EXERCISE REQUIREMENTS: Gather every line from the entries below that contains the string "pixels", and treat uppercase and lowercase as different.

-- START OF EXERCISE DATA --

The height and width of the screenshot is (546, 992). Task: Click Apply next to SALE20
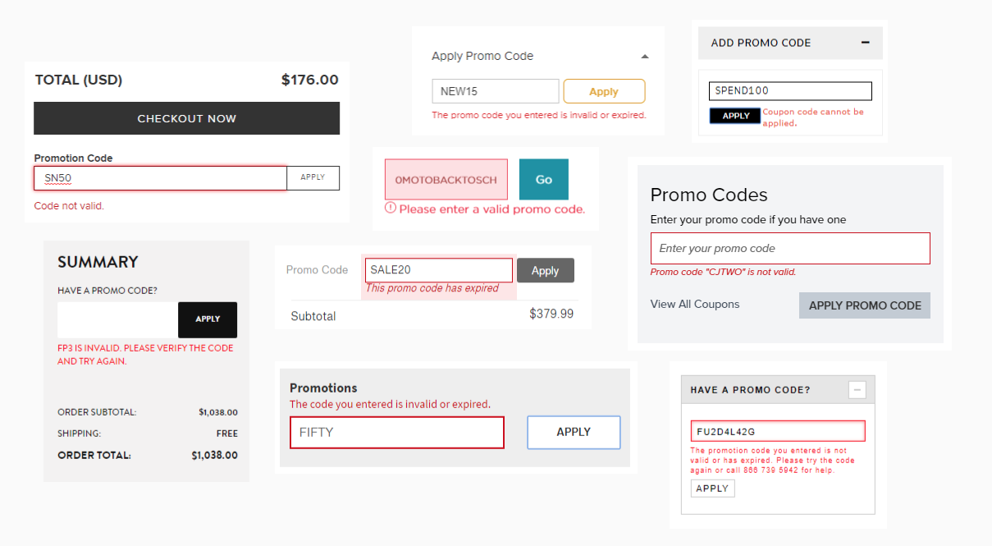545,270
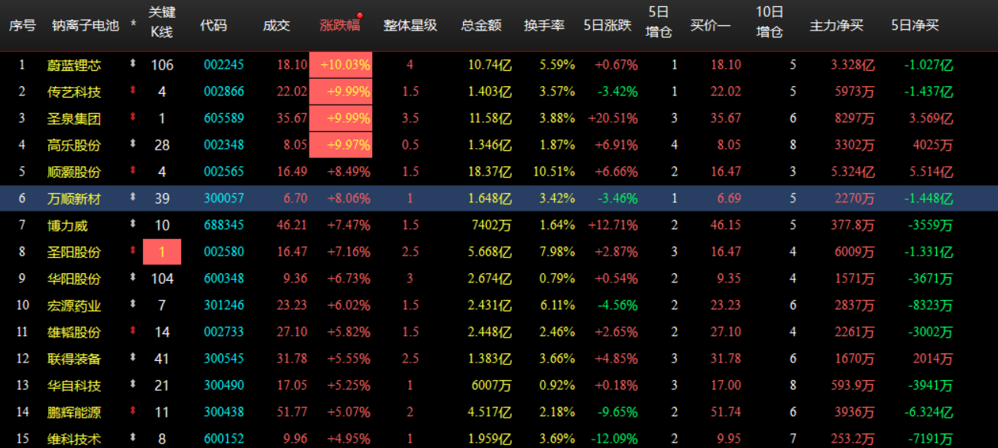Viewport: 998px width, 448px height.
Task: Sort the list by 换手率 column
Action: point(543,24)
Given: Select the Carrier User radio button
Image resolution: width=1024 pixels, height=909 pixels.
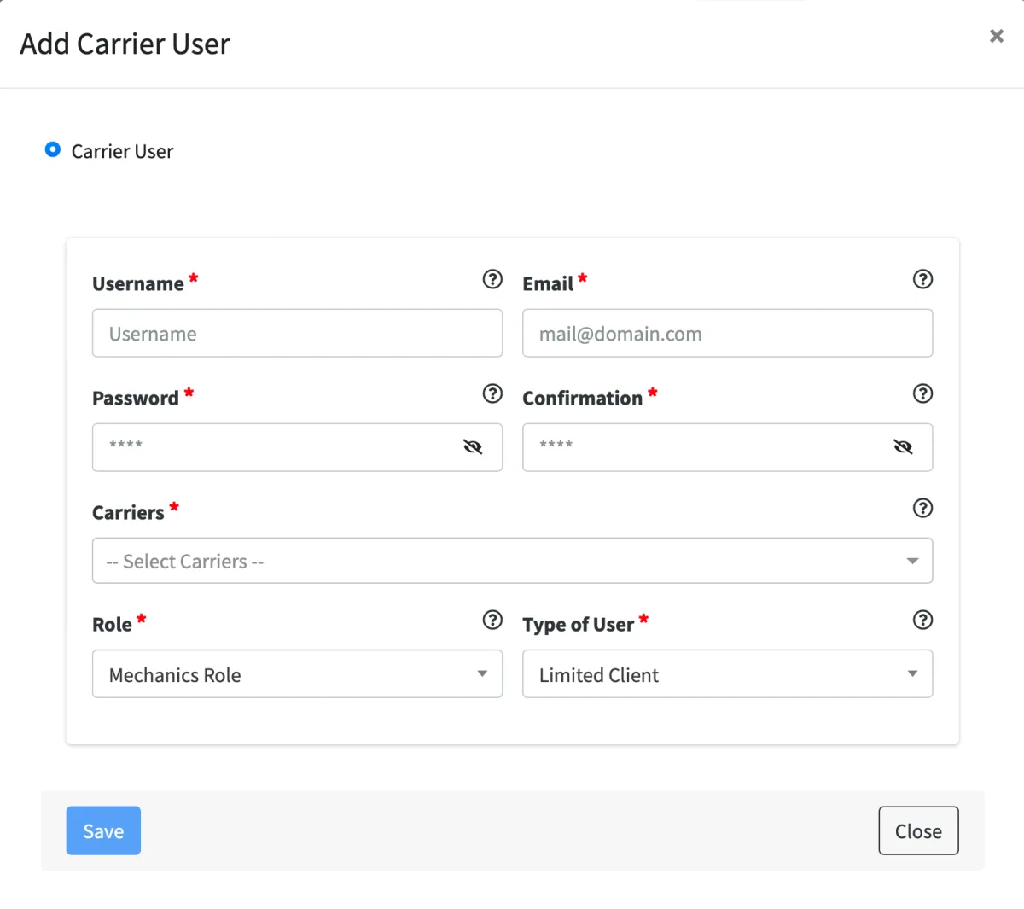Looking at the screenshot, I should point(53,150).
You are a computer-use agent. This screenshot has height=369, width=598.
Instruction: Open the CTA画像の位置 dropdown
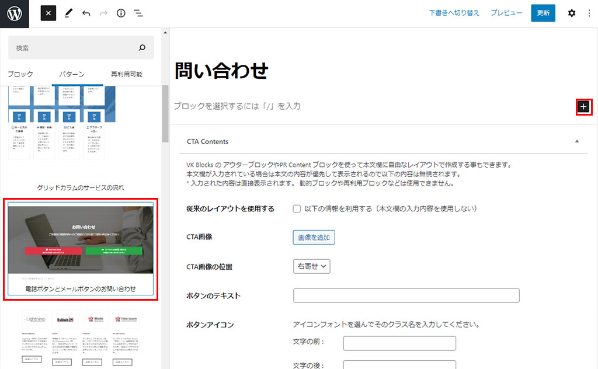click(x=312, y=266)
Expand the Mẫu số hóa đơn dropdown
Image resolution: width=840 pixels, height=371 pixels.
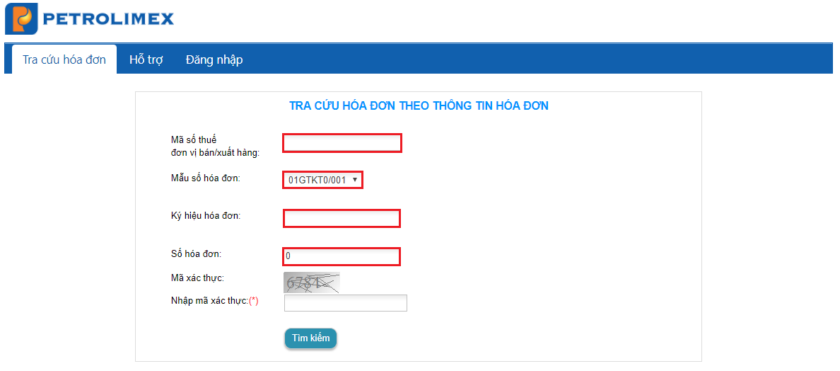(x=323, y=180)
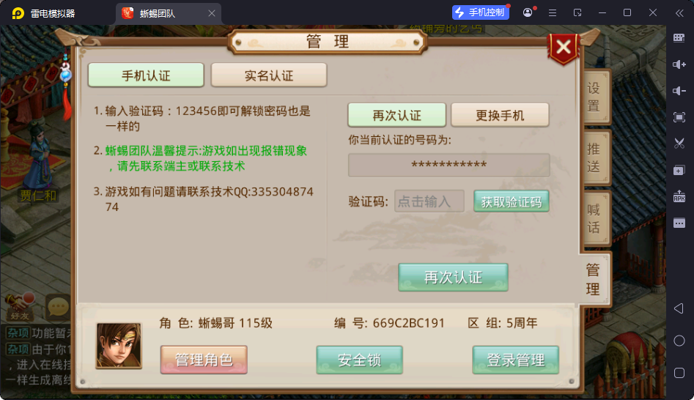Click the volume down icon in sidebar

pyautogui.click(x=679, y=91)
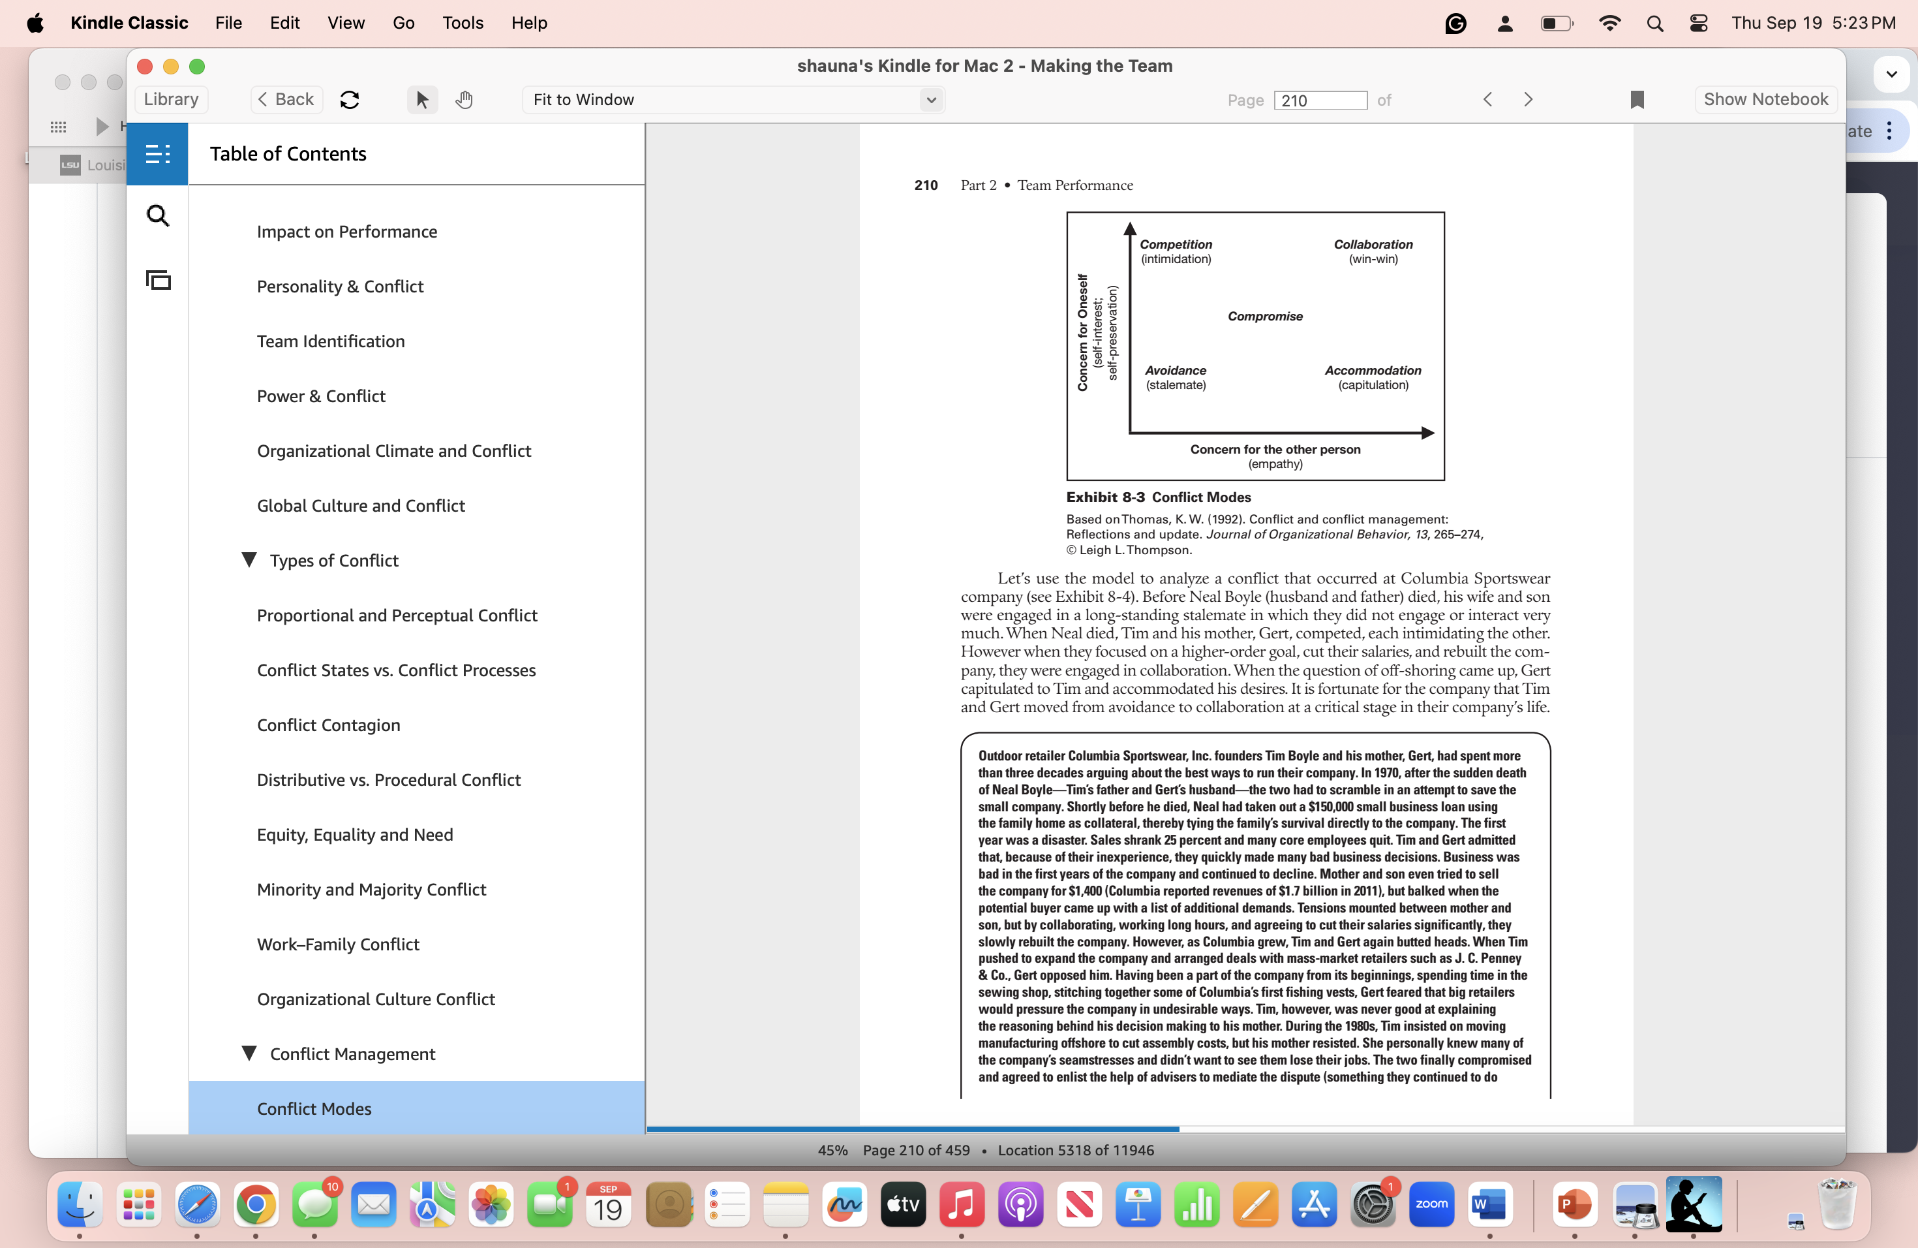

-- END OF EXERCISE DATA --

RESULT OF THIS TASK:
Image resolution: width=1024 pixels, height=909 pixels.
Image resolution: width=840 pixels, height=371 pixels.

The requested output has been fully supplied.